[Entries supplied — start]

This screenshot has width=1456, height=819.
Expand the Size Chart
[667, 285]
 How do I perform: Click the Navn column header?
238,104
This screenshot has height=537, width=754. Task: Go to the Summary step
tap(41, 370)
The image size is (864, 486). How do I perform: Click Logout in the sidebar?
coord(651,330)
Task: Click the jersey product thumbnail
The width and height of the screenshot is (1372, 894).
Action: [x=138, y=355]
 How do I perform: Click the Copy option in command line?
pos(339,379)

[Entries supplied — finish]
[Entries supplied — start]

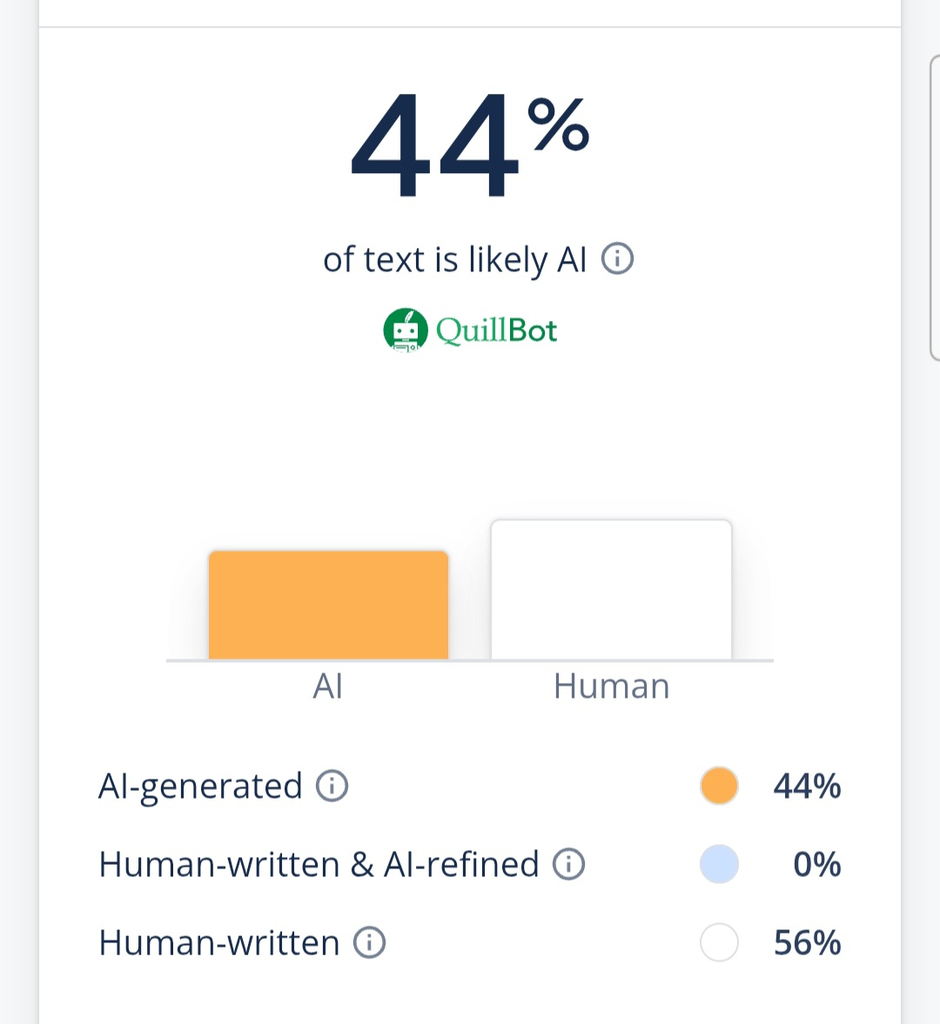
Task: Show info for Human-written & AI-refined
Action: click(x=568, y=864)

[Entries supplied — finish]

▶ About this exercise
Only the lines above from the line with "This screenshot has width=1456, height=819." to the line with "Task: Click the jersey product thumbnail", those two lines included, should be reproduced exactly.

▶ Result
This screenshot has width=1456, height=819.
Expand the Size Chart
[667, 285]
 How do I perform: Click the Navn column header?
238,104
This screenshot has height=537, width=754. Task: Go to the Summary step
tap(41, 370)
The image size is (864, 486). How do I perform: Click Logout in the sidebar?
coord(651,330)
Task: Click the jersey product thumbnail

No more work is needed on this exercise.